The original CD single (sometimes mini CD single or 3-inch CD or CD3 in the US) is a music single released on a mini Compact Disc that measures 8 cm (3.1 in) in diameter, rather than the standard 12 cm (4.7 in). They are manufactured using the same methods as standard full-size CDs, and can be played in most standard audio CD players and CD-ROM disc drives.[4]

The format was first released in the United States, United Kingdom, Japan, France, West Germany, and Hong Kong in 1987 as the replacement for the 7-inch single.[23] While mini CDs quickly fell out of popularity among most major record labels (partly due to their incompatibility with many slot-loading CD players), they lasted longer as a popular, low cost way for independent musicians and groups to release music.[4]

Capable of holding up to 20 minutes of music, most mini CD singles contain at least two tracks, often consisting of a single edit and an instrumental version in the same way as 7-inch vinyl singles.[24]

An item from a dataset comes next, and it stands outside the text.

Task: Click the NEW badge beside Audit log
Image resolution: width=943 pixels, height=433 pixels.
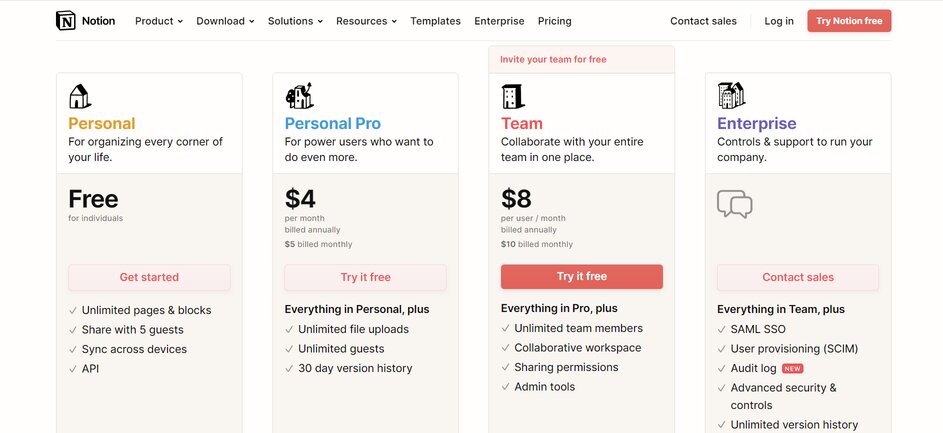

From a technical standpoint, a 3-inch CD is the same as a standard CD (Red Book standard for CD digital audio) with the major difference being the smaller physical size of the disc allowing fewer data sectors, meaning the disc can store less audio. The majority of audio CD players and CD-ROM drives have a smaller circular indentation in the CD tray for holding these discs. Most slot-loading drives, such as those found in some car CD players, are unable to manipulate the smaller discs or their adapters. Laptop drives generally only require the centre hole to hold the disc so the smaller diameter is irrelevant.[citation needed]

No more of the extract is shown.